▶ Supplied records
Segment Open

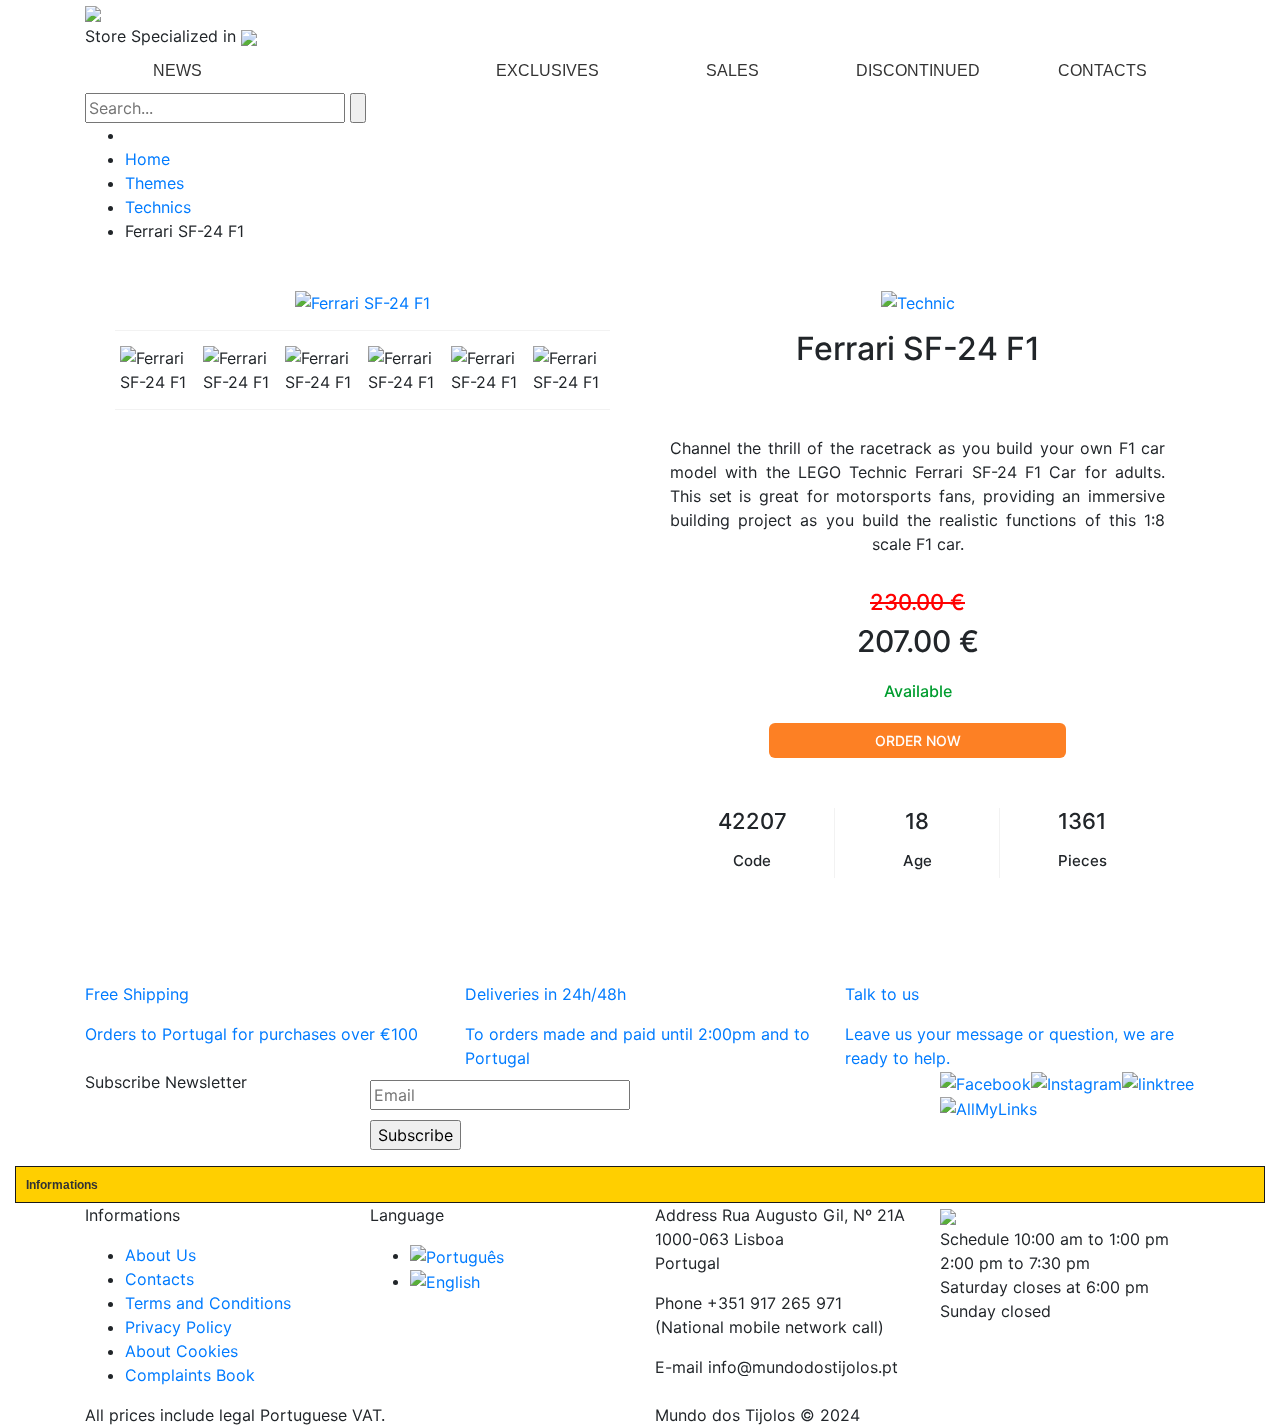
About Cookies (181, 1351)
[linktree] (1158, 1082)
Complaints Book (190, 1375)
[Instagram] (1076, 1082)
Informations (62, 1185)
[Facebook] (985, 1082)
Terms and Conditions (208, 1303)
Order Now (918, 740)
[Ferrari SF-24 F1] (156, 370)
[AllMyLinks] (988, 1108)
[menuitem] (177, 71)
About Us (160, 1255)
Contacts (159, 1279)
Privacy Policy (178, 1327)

Segment Closed
Segment Open

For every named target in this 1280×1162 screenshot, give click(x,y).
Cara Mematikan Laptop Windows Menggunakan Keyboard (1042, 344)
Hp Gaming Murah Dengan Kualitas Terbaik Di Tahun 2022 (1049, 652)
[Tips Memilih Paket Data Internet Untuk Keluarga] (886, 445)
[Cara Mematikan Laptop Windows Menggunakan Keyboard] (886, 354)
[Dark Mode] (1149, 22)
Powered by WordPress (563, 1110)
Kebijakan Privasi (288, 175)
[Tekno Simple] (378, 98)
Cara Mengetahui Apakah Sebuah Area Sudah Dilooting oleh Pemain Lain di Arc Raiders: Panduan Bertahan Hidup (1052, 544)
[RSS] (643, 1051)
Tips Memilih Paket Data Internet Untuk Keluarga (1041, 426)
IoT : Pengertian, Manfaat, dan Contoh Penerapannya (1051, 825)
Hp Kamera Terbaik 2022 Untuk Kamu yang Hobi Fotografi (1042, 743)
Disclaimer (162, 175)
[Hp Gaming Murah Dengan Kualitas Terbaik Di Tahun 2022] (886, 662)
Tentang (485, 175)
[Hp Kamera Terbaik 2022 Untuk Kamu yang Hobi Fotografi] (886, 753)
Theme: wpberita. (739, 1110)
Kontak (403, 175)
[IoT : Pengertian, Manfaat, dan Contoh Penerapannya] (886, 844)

Segment Closed
Segment Open

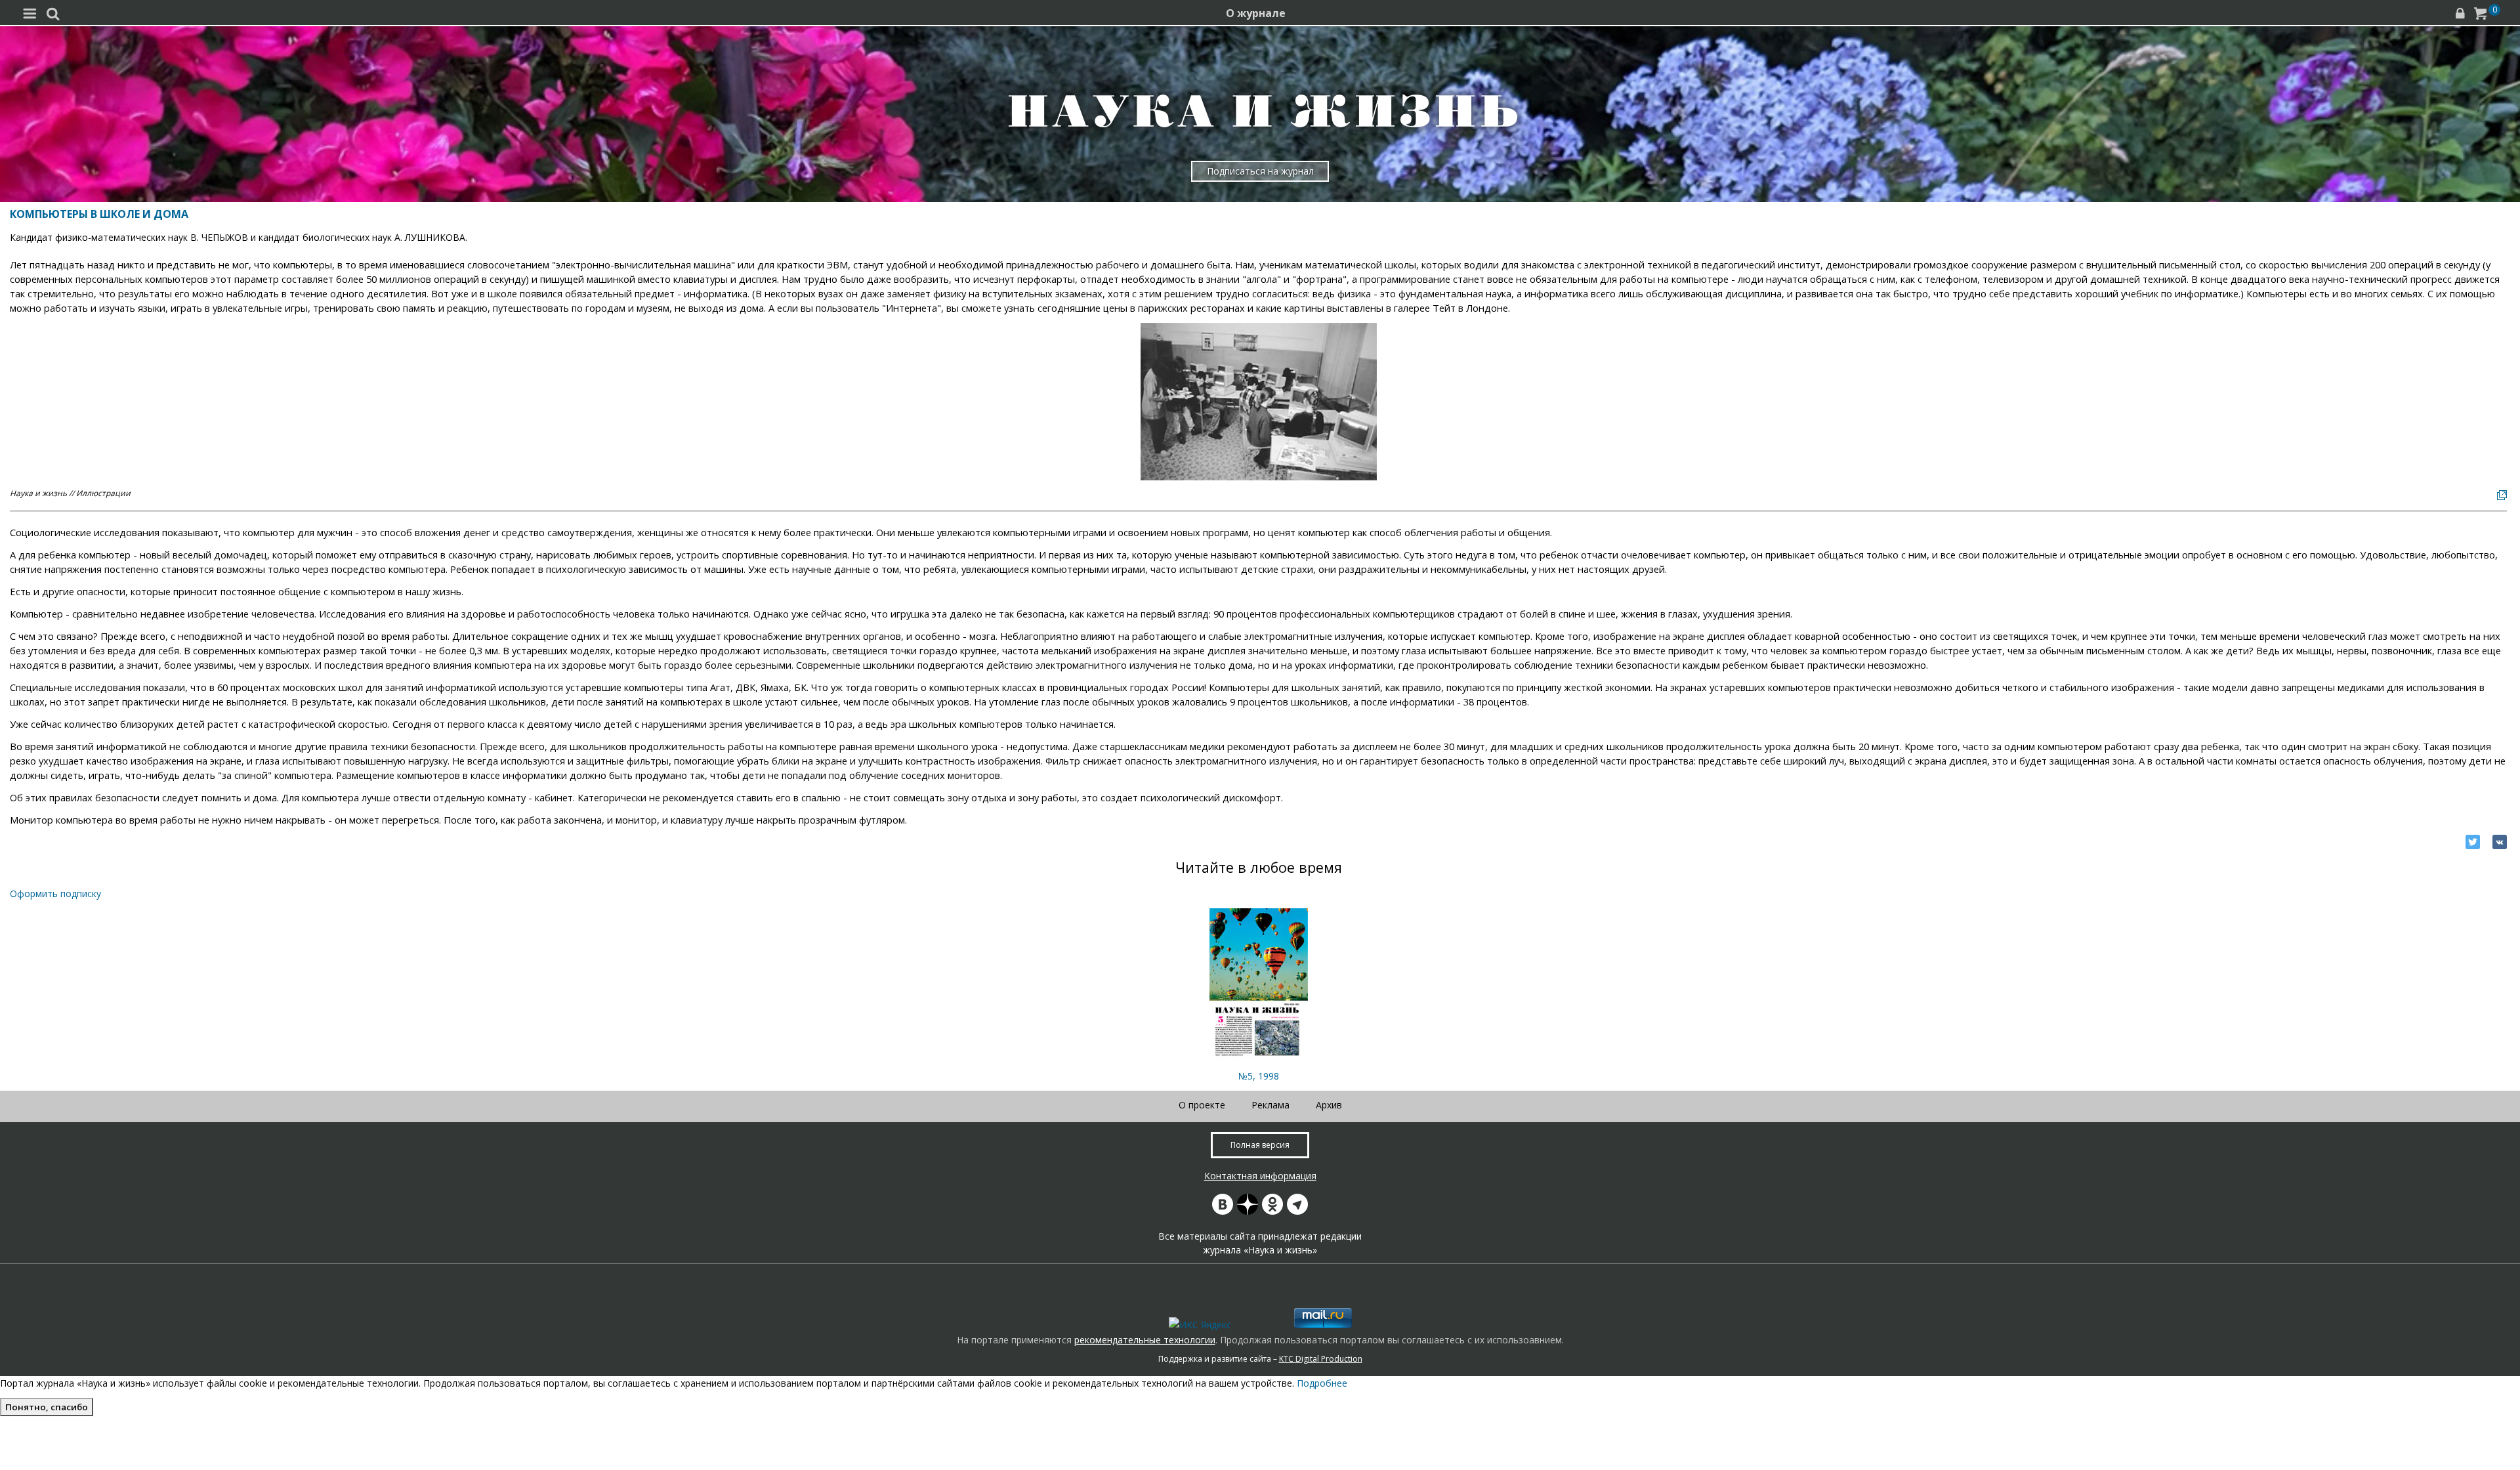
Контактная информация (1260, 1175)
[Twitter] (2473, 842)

Segment Closed

▶ Exercise description
From the records above, extract exactly and only the lines that begin at the line with "About Cookies (181, 1351)" and stop after the line with "Privacy Policy (178, 1327)".

▶ Solution to this exercise
About Cookies (181, 1351)
[linktree] (1158, 1082)
Complaints Book (190, 1375)
[Instagram] (1076, 1082)
Informations (62, 1185)
[Facebook] (985, 1082)
Terms and Conditions (208, 1303)
Order Now (918, 740)
[Ferrari SF-24 F1] (156, 370)
[AllMyLinks] (988, 1108)
[menuitem] (177, 71)
About Us (160, 1255)
Contacts (159, 1279)
Privacy Policy (178, 1327)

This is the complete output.